We should come up with a better description before we push the patch.

I would name it:

"Add functionality to copy a Journal entry including the metadata to a removable device"

+import json

As agreed on in IRC, we should stick with simplejson for 0.92.


+JOURNAL_METADATA_DIR = '.Sugar-Metadata'

Do you intend to use this from other modules?

Yes, from from "[PATCH] Convert Journal entries that have been saved to a storage device in 0.82".

-        for file_path, stat, mtime_, size_ in files:
-            metadata = _get_file_metadata(file_path, stat)
+        for file_path, stat, mtime_, metadata, size_ in files:
+            if metadata is None:
+                metadata = _get_file_metadata(file_path, stat)

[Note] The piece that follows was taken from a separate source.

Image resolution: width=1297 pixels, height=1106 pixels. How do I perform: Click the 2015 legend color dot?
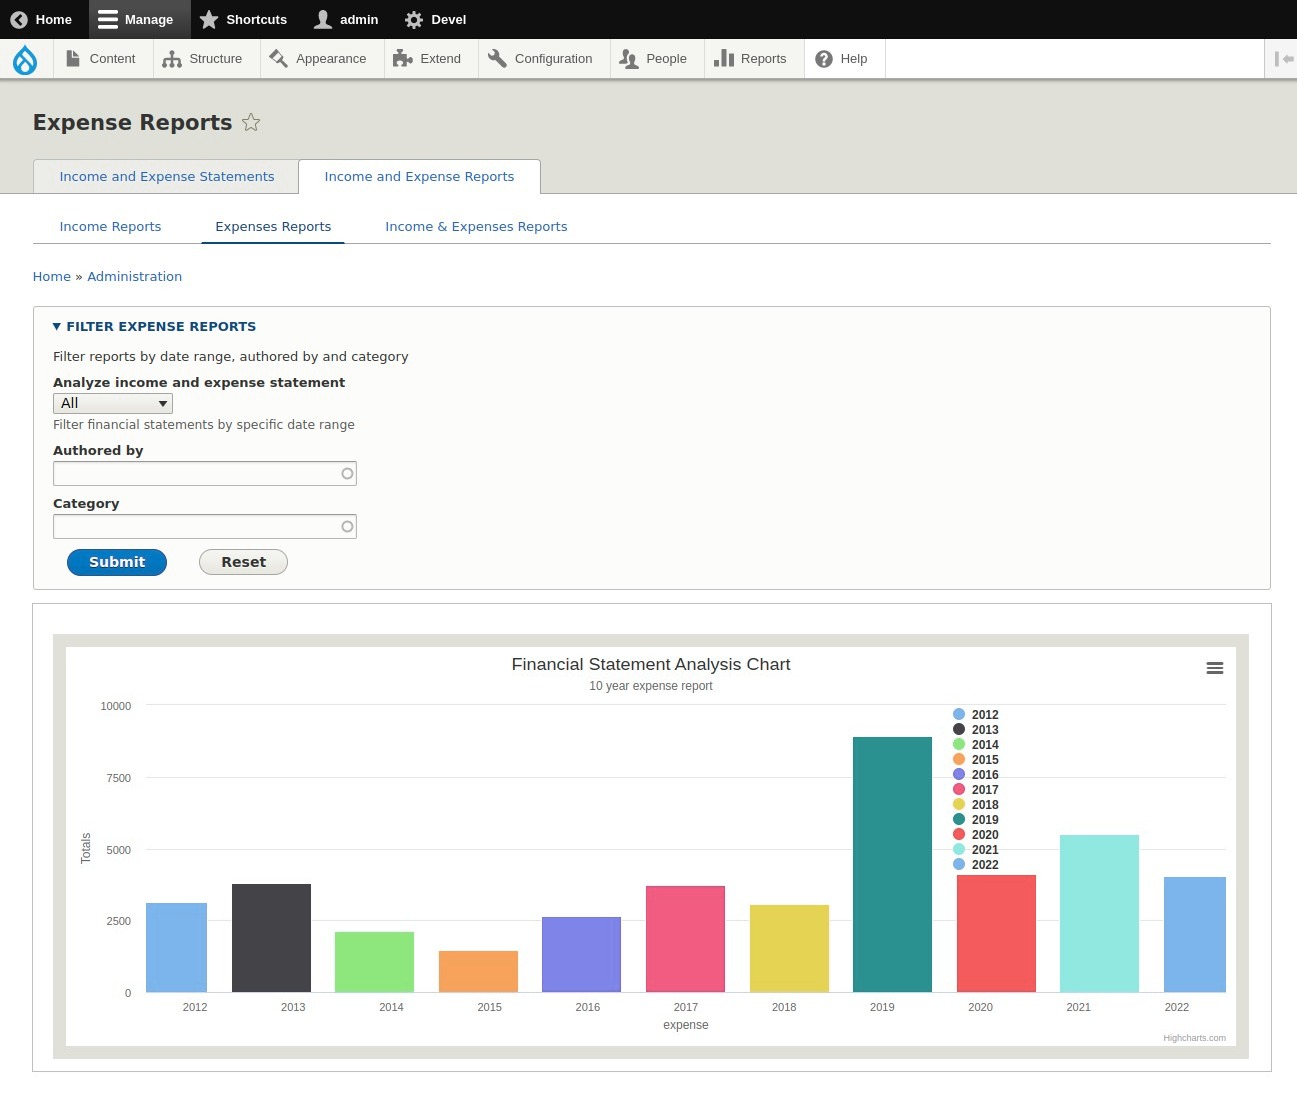pos(960,760)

I would prefer to handle metadata reading / construction in a single
place, i.e. to move the _get_file_metadata() call down below the
_get_file_metadata_from_json() call.

Actually, I did that but then the scanning time took longer. So I reverted to the previous behavior.

As mentioned on IRC we should remove the unused parts from the list. I
don't mind doing it in a follow-up patch, though.

Actually, I think you need these in order to do the filter the entries.

@@ -365,7 +371,20 @@ class InplaceResultSet(BaseResultSet):

          if self._regex is not None and \
                  not self._regex.match(full_path):
-            return
+            filename = os.path.basename(full_path)
+            dir_path = os.path.dirname(full_path)
+            metadata = _get_file_metadata_from_json( \
+                dir_path, filename, preview=False)
+            add_to_list = False
+            if metadata is not None:
+                for f in ['fulltext', 'title',
+                          'description', 'tags']:
+                    if f in metadata and \
+                            self._regex.match(metadata[f]):
+                        add_to_list = True
+                        break
+            if not add_to_list:
+                return

This is getting rather deeply nested again. If we move it below the
other checks we can unconditionally parse resp. construct the metadata
and move the full text matches two indentation levels up.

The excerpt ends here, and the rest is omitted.